== Segment start ==

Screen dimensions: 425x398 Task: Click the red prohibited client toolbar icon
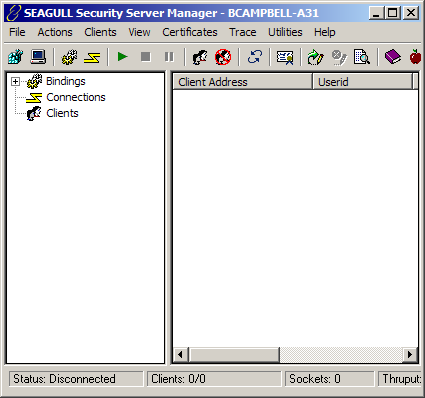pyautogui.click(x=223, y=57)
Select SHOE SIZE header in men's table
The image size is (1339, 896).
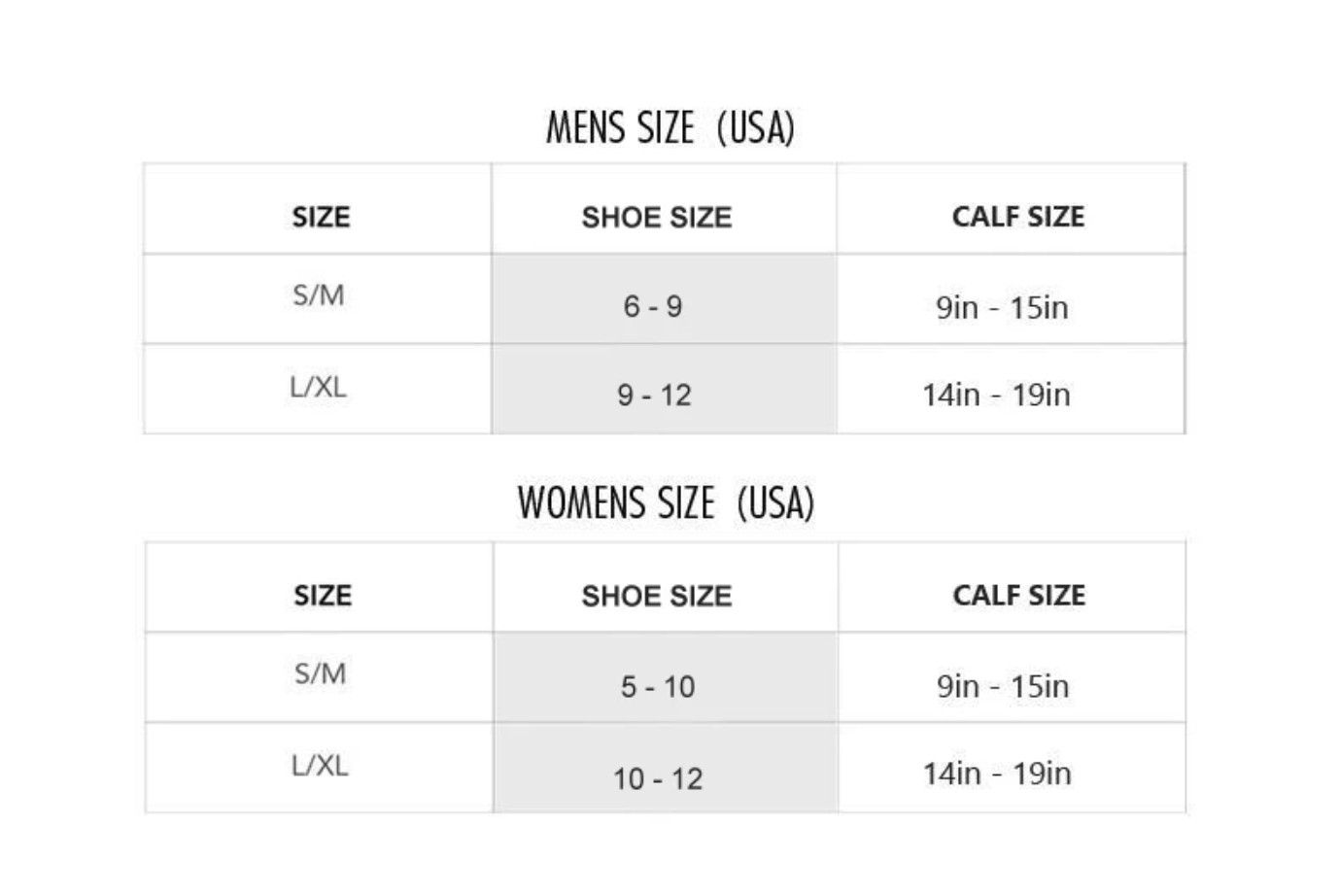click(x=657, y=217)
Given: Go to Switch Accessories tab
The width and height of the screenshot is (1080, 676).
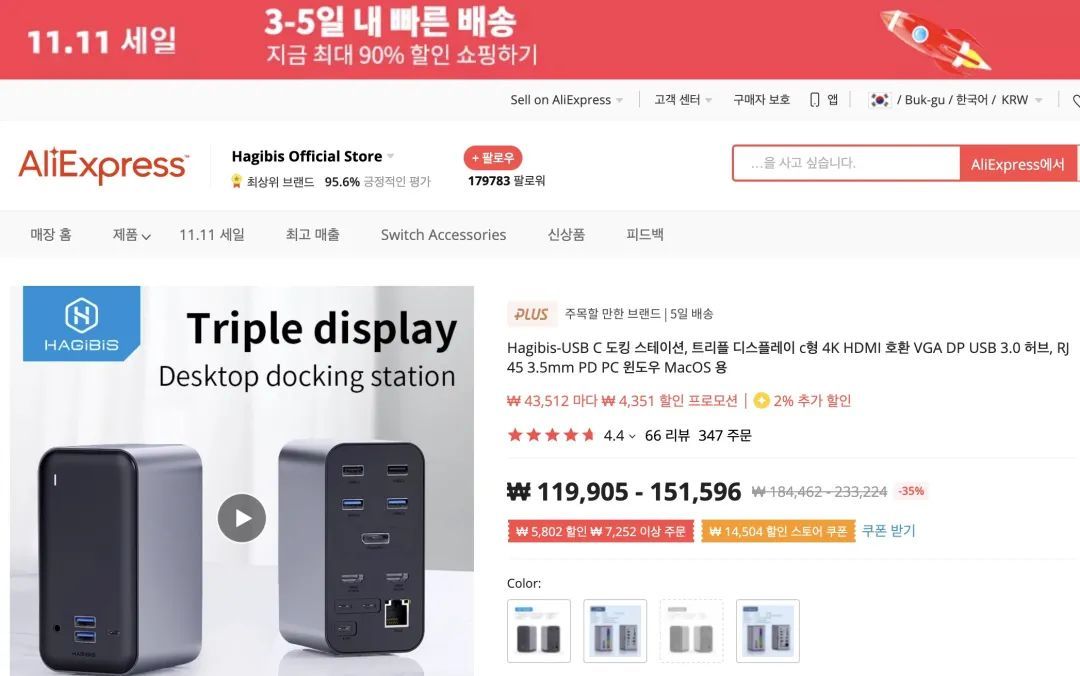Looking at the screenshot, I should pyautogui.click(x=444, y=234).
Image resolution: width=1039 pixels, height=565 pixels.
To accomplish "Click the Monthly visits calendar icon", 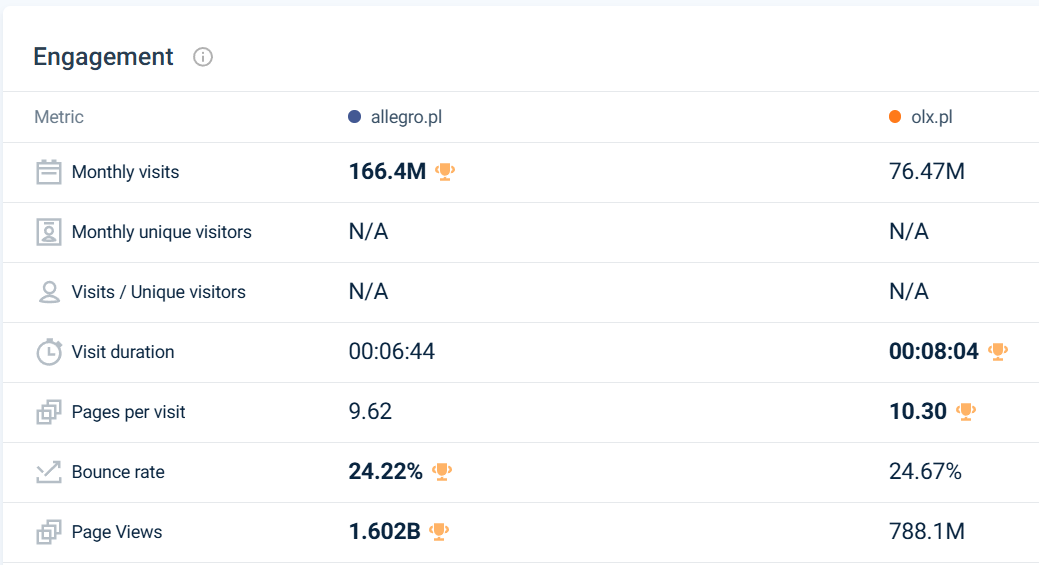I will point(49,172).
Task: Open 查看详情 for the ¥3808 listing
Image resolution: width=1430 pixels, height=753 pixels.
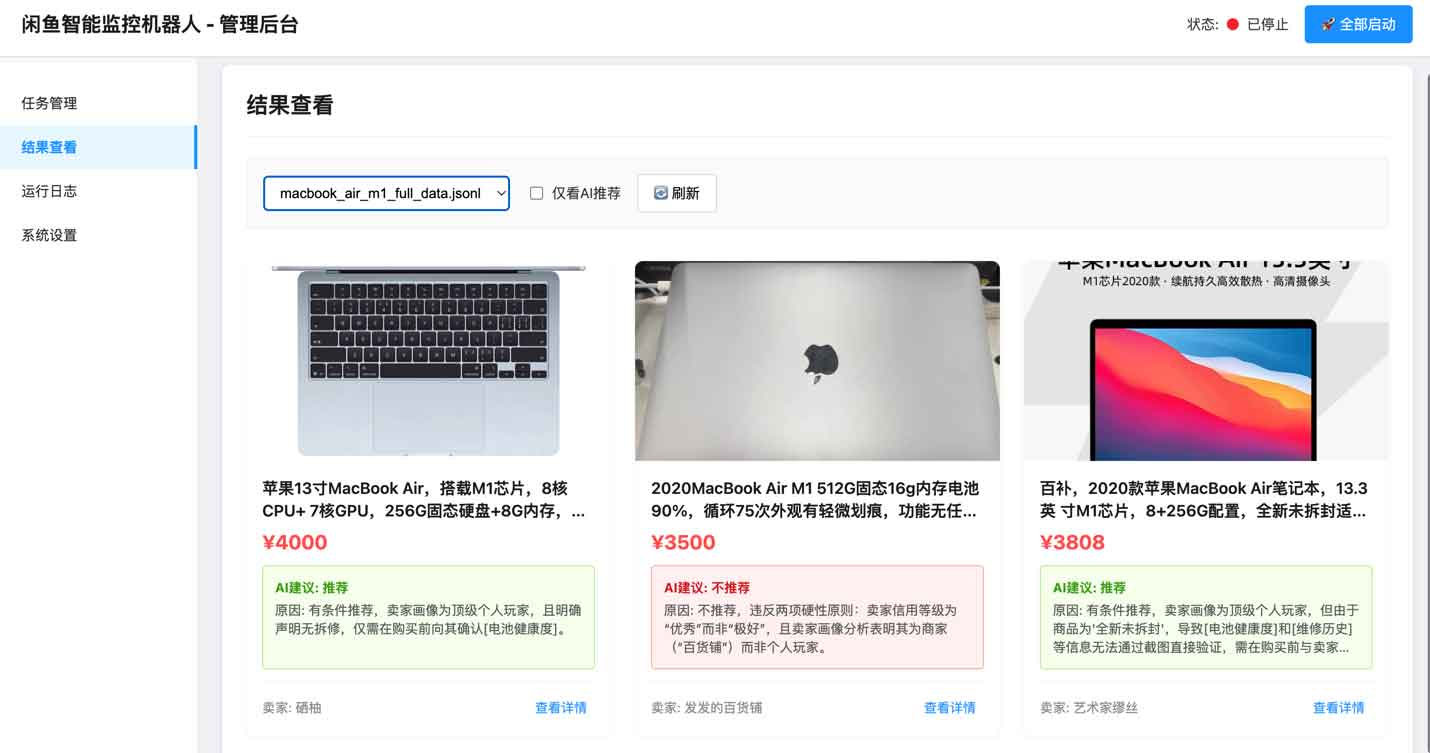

== Segment end ==

Exclude the pictures, and output exactly the lines from the one with "Task: Open 查看详情 for the ¥3808 listing" through the last line of the records, both included.

Task: Open 查看详情 for the ¥3808 listing
Image resolution: width=1430 pixels, height=753 pixels.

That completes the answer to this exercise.